Source passage:
+===+

Published July 18, 2013
Federal Reserve Chairman Ben Bernanke on Thursday laid out a three phase plan for “normalizing” monetary policy over the long-term.
In testimony before a Senate committee, Bernanke said the first phase would comprise moderating the pace of asset purchases, in other words gradually scaling back the Fed’s $85 billion a month bond purchase program known as quantitative easing.
The second “potentially lengthy” phase will see the Fed watching economic data until certain economic thresholds are met, at which time the normalization process would begin.
The third phase will be “normalization” in which the Fed starts raising interest rates above their historic lows and reduces its current balance sheet from the $3.5 trillion in assets where it currently stands.
Bernanke said no timetable is currently in place for when this process might play out. For the second day in a row, Bernanke stressed to a Congressional committee that the normalization process will depend on incoming economic data. He reiterated that a 6.5% unemployment rate will be an important threshold, but not a target for when interest rates will begin to rise.
Bernanke’s broader themes regarding Fed policy closely echoed remarks he made to a House of Representatives committee on Wednesday.
A month ago, Bernanke rattled markets by laying out a timeline for when bond purchases could start being reduced. He said if the data warrants it tapering bond purchases could begin before the end of the year and end entirely by mid-2014, at which point the Fed projects unemployment at around 7.0%.
Bernanke on Thursday emphasized once again that the Fed has no intention of tightening monetary policy any time soon, and that phasing out quantitative easing would not be tied to raising interest rates.

+===+

Given records:
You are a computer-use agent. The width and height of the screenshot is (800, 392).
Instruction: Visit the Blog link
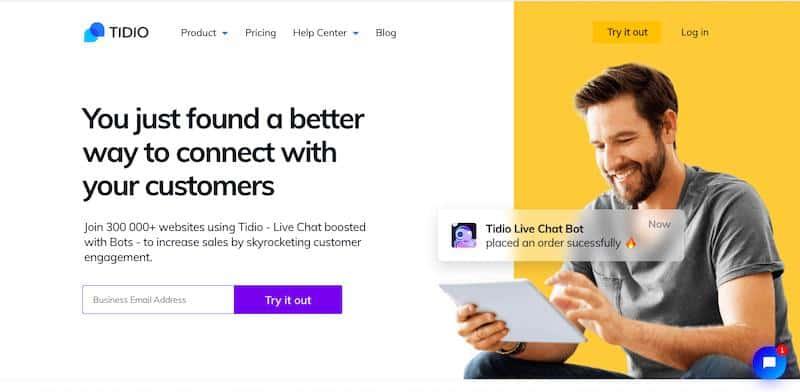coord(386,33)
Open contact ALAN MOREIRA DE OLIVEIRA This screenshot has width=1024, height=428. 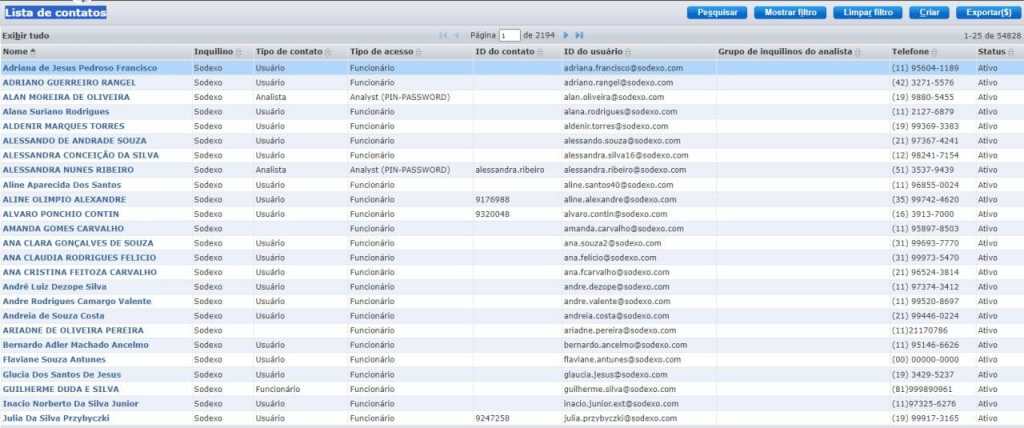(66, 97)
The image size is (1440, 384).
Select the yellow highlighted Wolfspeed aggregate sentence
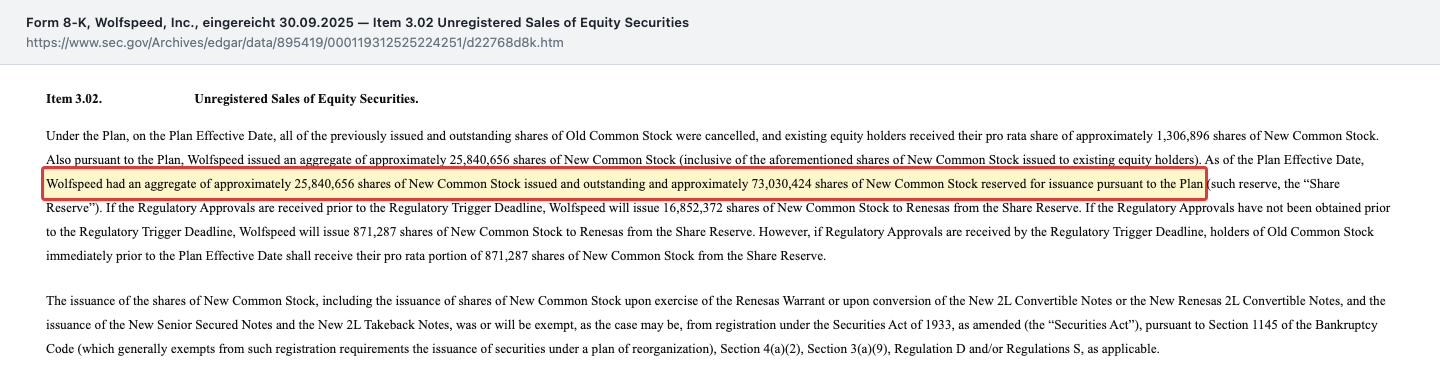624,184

+===+

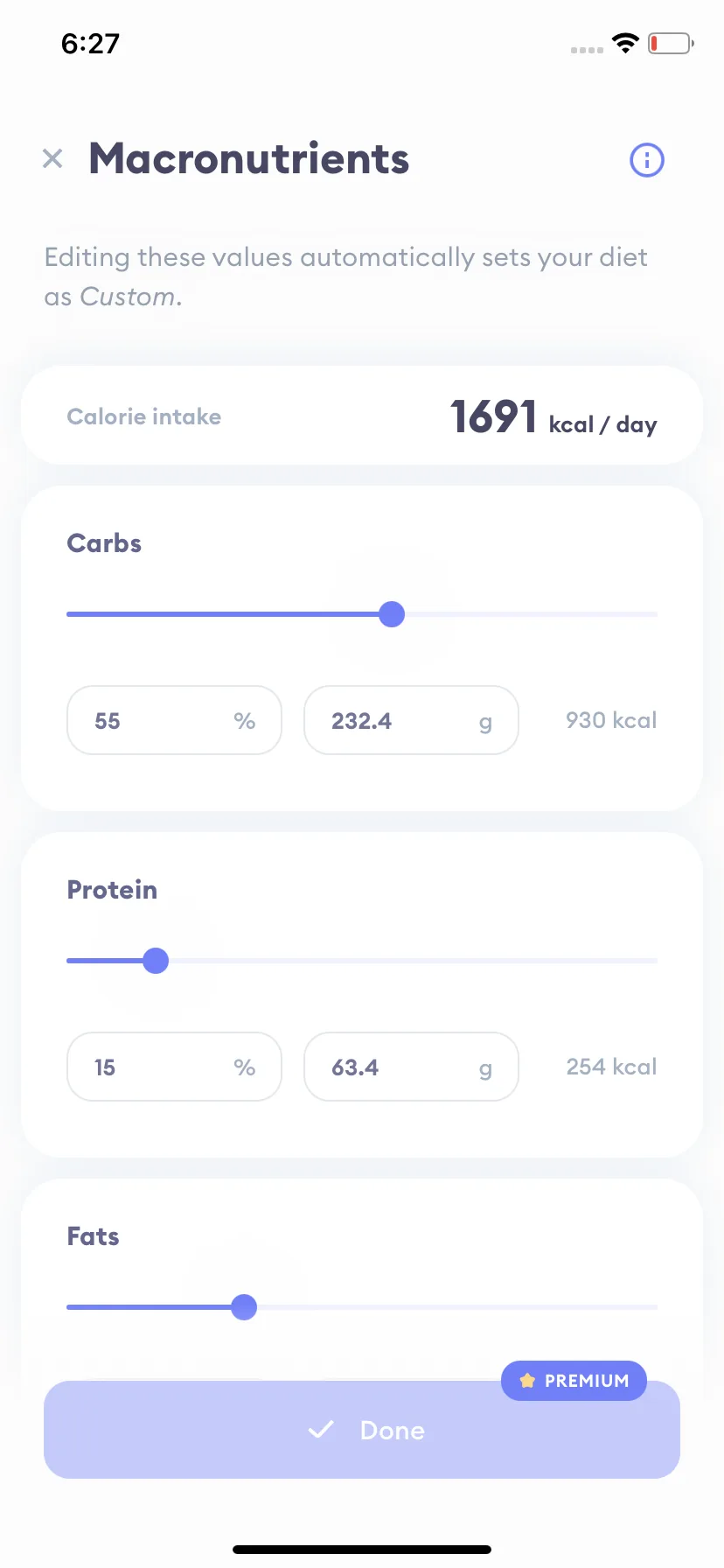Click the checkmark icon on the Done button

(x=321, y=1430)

+===+

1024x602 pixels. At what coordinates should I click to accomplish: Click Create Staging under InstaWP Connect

+===+

Using the information:
[a] According to the Bernanke article, how much does the Fed spend each month on its bond purchase program?
[b] What are the three phases of the plan laid out in the Bernanke article? List each one.
[c] Carry on the Bernanke article from its last sentence.

Exercise answers:
[a] $85 billion a month.

[b]
1. Moderating the pace of asset purchases by gradually scaling back the $85 billion-a-month bond purchase program known as quantitative easing.
2. A "potentially lengthy" phase of watching economic data until certain thresholds are met.
3. Normalization: raising interest rates above their historic lows and reducing the balance sheet from its current $3.5 trillion in assets.

[c]
“We are not talking about tightening Fed policy,” he said.
Bernanke said rising mortgage rates shouldn’t hamper the recovery in the housing market. The average rate for a 30-year mortgage has risen a full percentage point in the past month or so as housing prices have risen and speculation has taken off about when the Fed may start tapering its purchase of mortgage-backed securities.
Several senators tried to goad Bernanke into criticizing Congress for taking virtually no action regarding long-term fiscal policy but Bernanke refused to take the bait. The Fed chief did concede “there’s still plenty of room for Congress to address” the long-term problems of budget deficits and future shortfalls caused by commitments to entitlement programs such as Social Security and Medicare.
A number of senators, both Republican and Democratic, praised Bernanke for his role in guiding the U.S. through the fiscal crisis. The senators acknowledged that it may be Bernanke’s last appearance before Congress, as his term expires in January and he is widely expected to step aside after serving two terms.